Guest blog: Professor David Bailey, Coventry University Business School, UK
The Heseltine Plan appears to have been kicked into the long grass – by the current government at least. In something of a ‘rumble in the jungle’, Business Secretary Vince Cable last week poured cold water on Heseltine (or his plan at least). But behind the scenes, mandarins had anyway been doing their best to quietly kill it off, in true ‘Yes Minister’ style. You can imagine the scene; ‘Heseltine Plan, Minister? Oh that would be very brave of you’.
It was no great surprise. Indeed when Hezza first unveiled his impressive No Stone Unturned Report in Birmingham last year, a seasoned veteran of economic development and observer of Whitehall affairs warned me, sotto voce, that somewhere in Whitehall there was a small patch of turf being lovingly watered and nurtured by mandarins so as to be ready for the Hezza report to be deposited in, all in time for the next general election. And so it appears to have turned out.
Heseltine himself has said of late that there is a “battle” going on in Whitehall over his plans, with strenuous efforts by Ministers and Civil Servants to prevent decentralisation of funding to the LEPs.

◆ **Set problem 1**: In the entries, replace "icon" with "button" throughout the part that opens with the line containing "Open Support field options menu" and runs to the end of the entries, changing nothing else. Reproduce only that part and leave out the pictures.
The entries that follow have no connection to the text above.

◆ **Records to process**:
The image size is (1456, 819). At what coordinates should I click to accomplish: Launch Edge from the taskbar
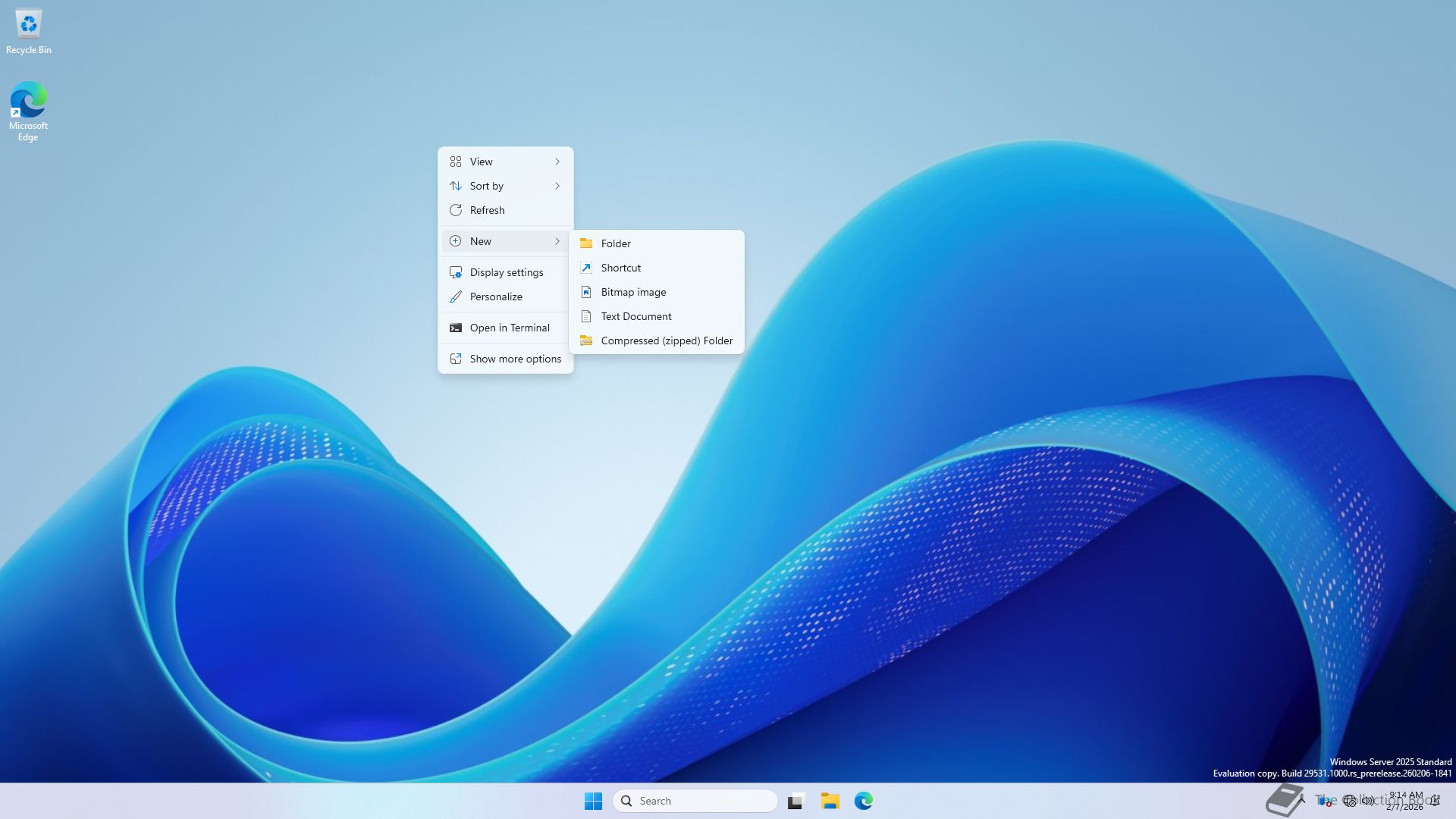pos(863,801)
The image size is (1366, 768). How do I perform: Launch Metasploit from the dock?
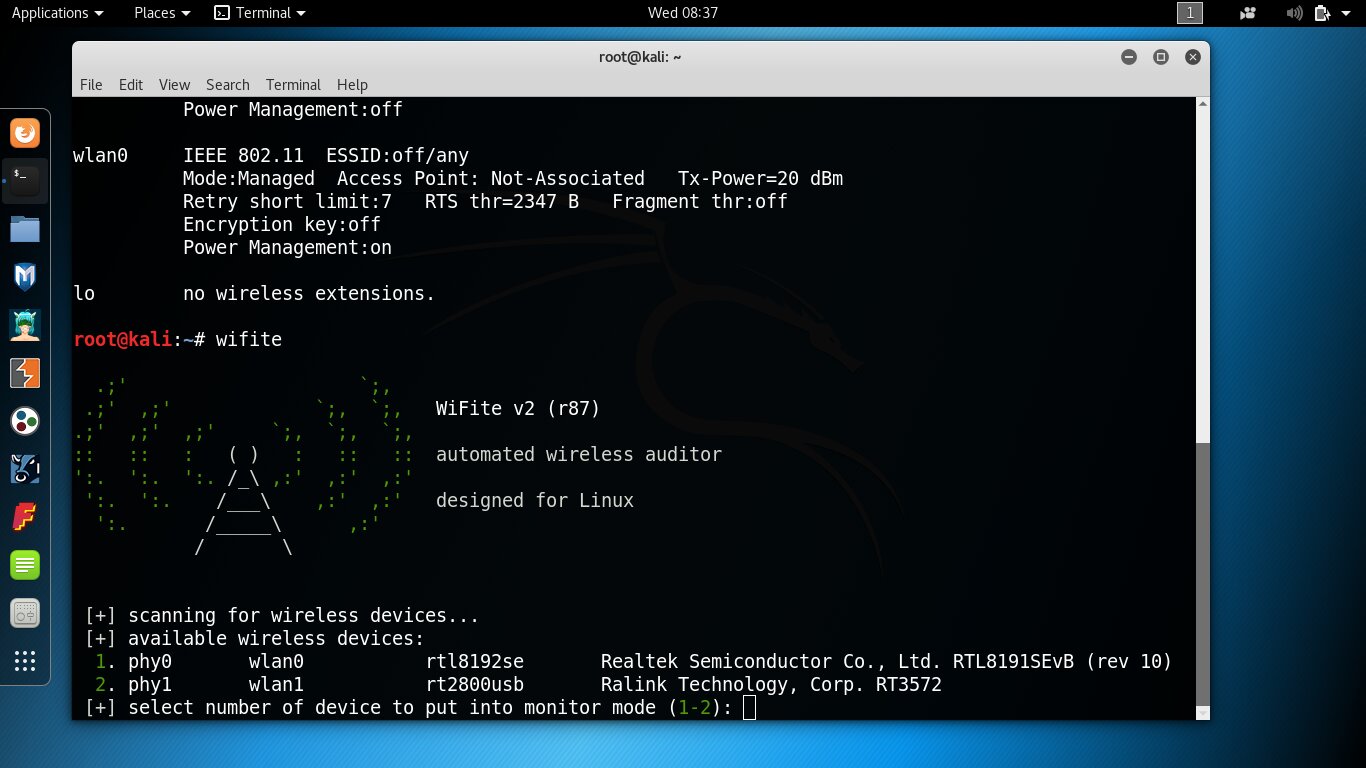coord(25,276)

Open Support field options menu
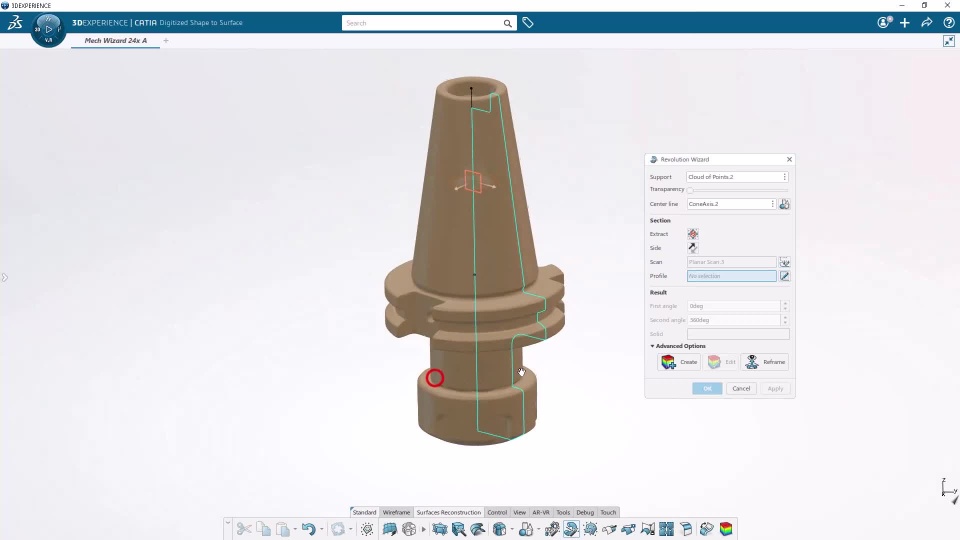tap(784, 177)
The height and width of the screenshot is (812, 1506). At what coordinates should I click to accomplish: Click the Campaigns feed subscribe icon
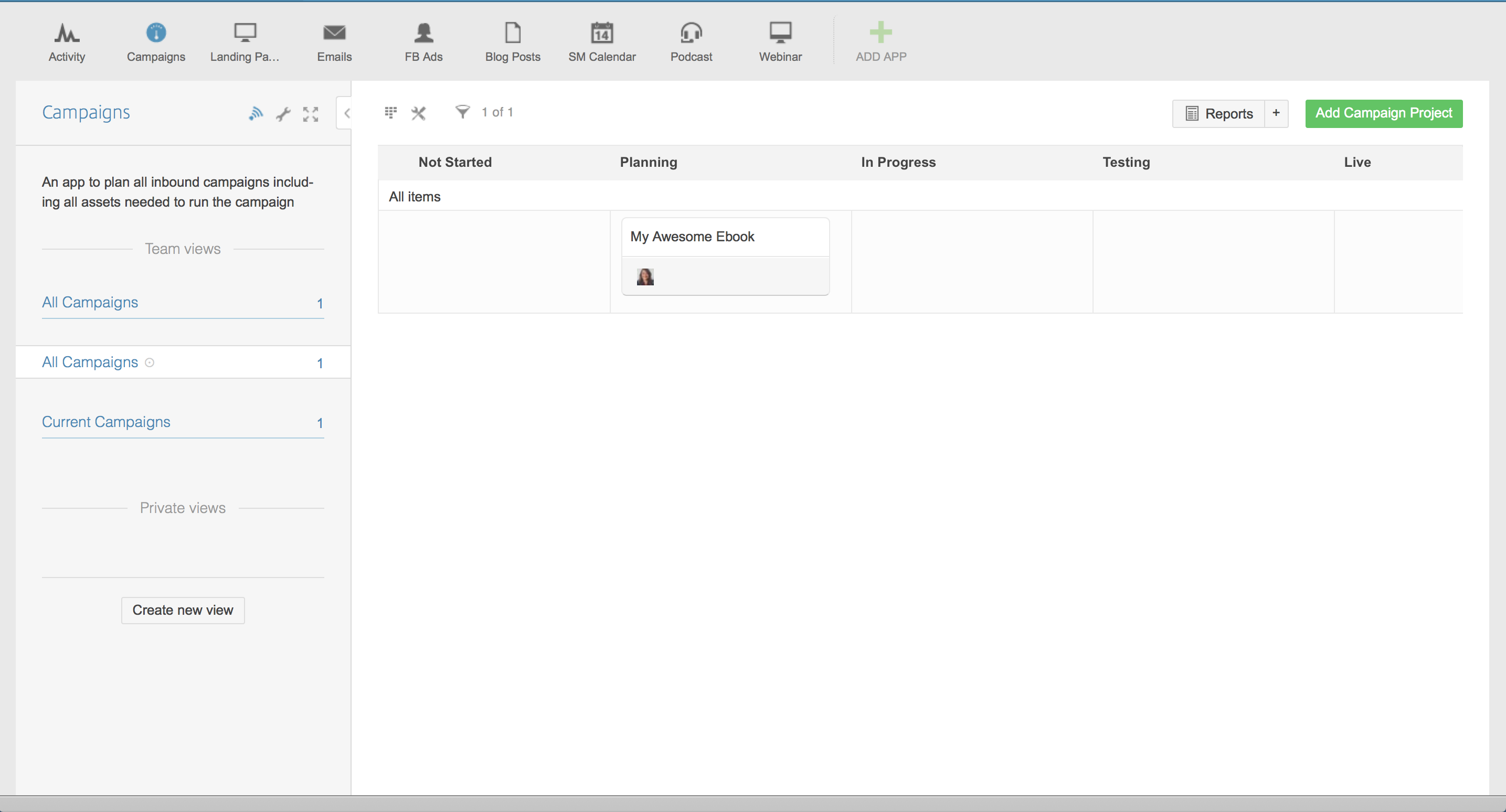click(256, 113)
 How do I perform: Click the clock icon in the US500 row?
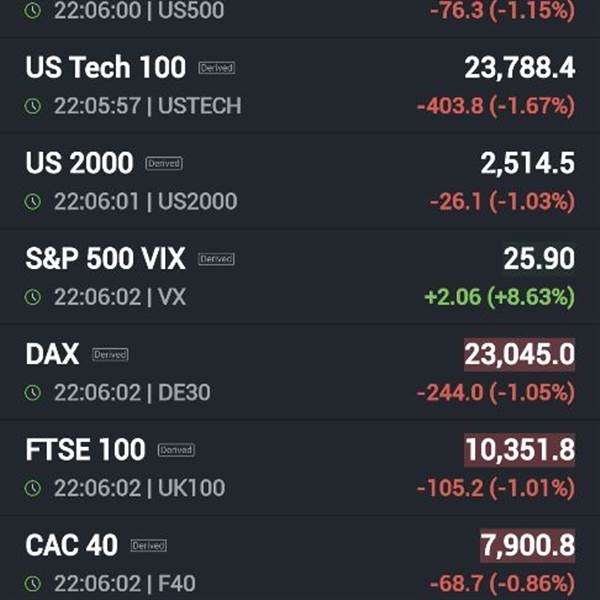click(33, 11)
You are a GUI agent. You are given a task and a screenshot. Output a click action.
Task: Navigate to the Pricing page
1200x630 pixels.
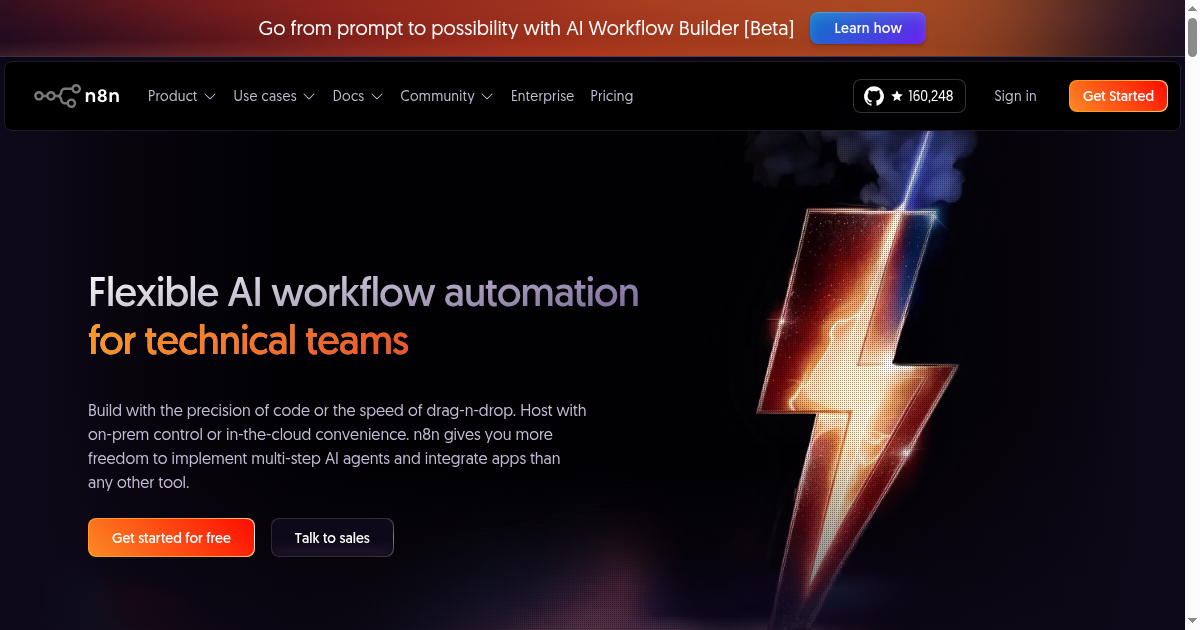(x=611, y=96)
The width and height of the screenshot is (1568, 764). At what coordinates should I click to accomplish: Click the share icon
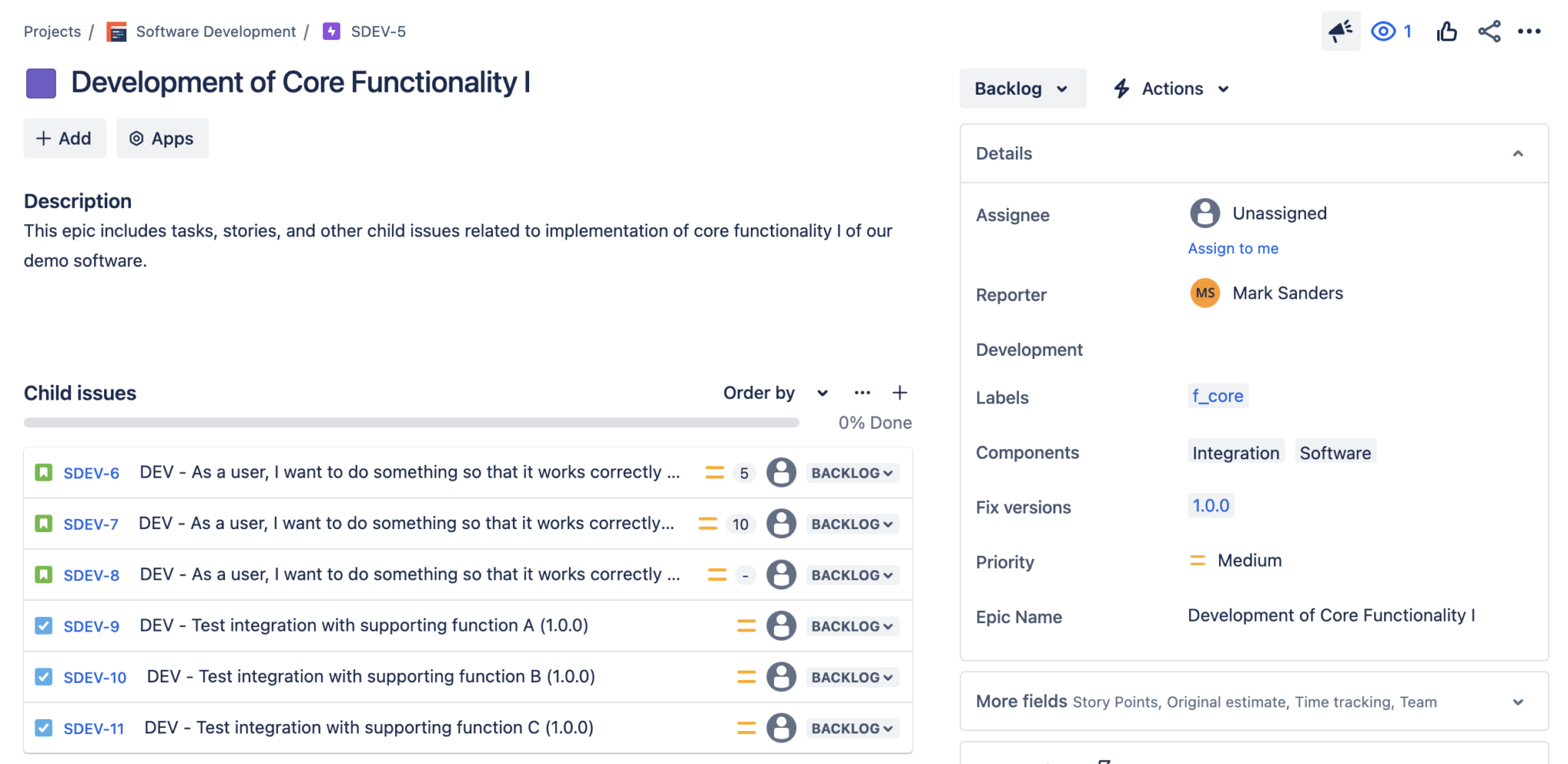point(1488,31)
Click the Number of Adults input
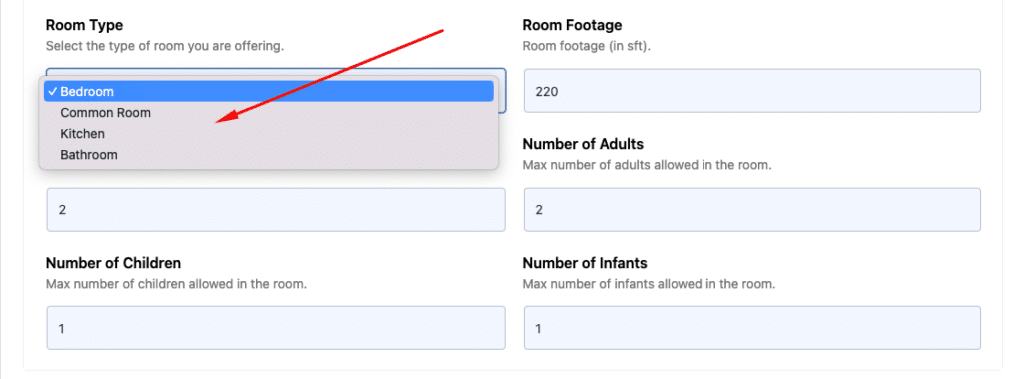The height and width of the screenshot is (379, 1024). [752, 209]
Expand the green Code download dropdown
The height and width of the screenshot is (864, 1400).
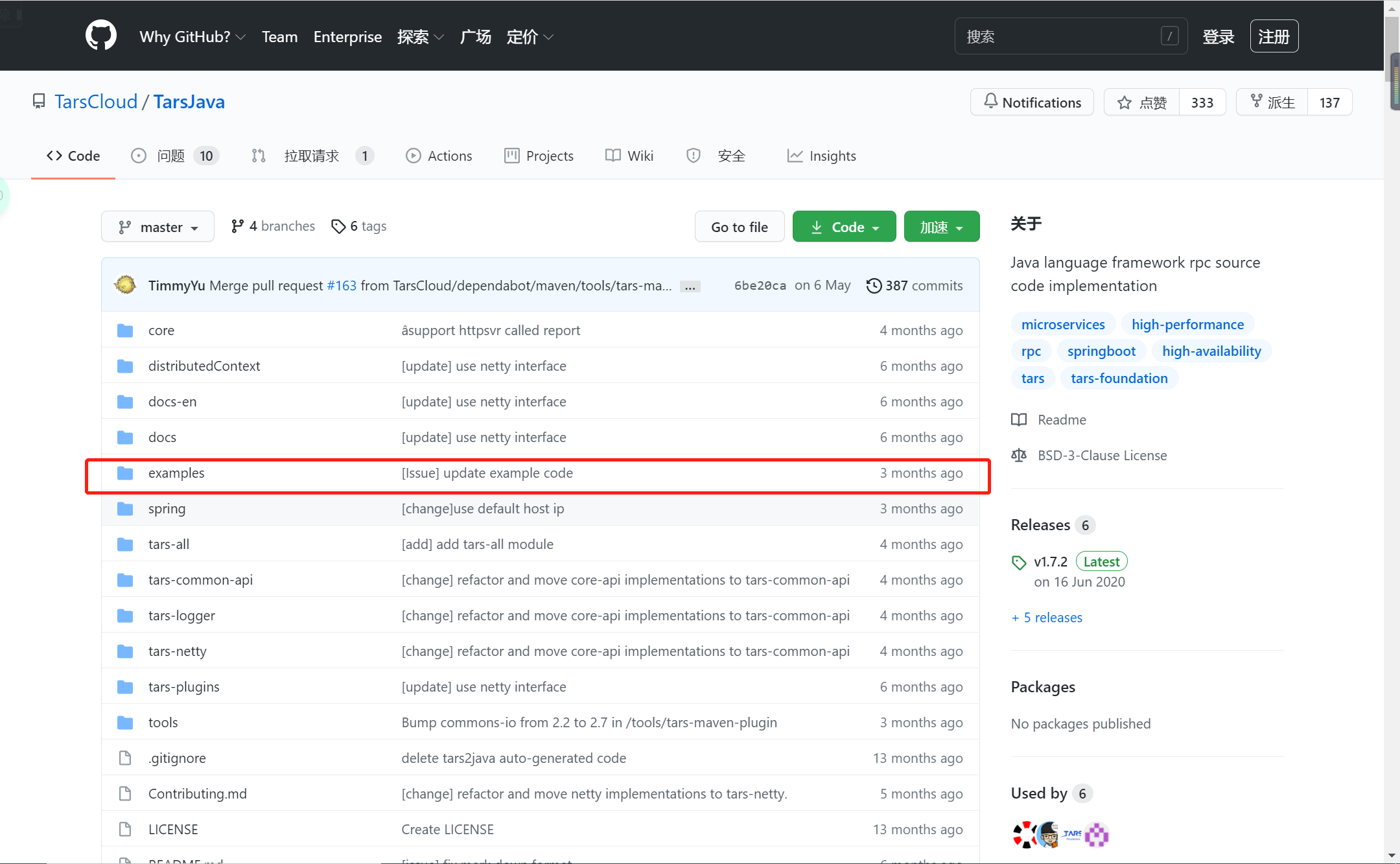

◆ **Set problem 2**:
Answer these questions about the guest blog on the Heseltine Plan:
(a) Who poured cold water on Heseltine's plan last week?
(b) In which city was the No Stone Unturned Report first unveiled?
(c) According to Heseltine, what are Ministers and Civil Servants working to prevent?

◆ **Complete response 1**:
Open Support field options menu
tap(784, 177)
The height and width of the screenshot is (812, 1506). At what coordinates should I click to accomplish: Click the Campaigns feed subscribe button
click(256, 113)
 How do I perform: Click the clock button in the US500 row?
click(33, 11)
You are a GUI agent. You are given a task and a screenshot. Output a click action.
Task: Navigate to the Pricing page
1200x630 pixels.
(x=611, y=96)
The width and height of the screenshot is (1568, 764). At what coordinates should I click to accomplish: Click the share button
point(1488,31)
Click the Number of Adults input
The height and width of the screenshot is (379, 1024). [752, 209]
Expand the green Code download dropdown
The height and width of the screenshot is (864, 1400).

◆ **Complete response 2**:
(a) Business Secretary Vince Cable
(b) Birmingham
(c) The decentralisation of funding to the LEPs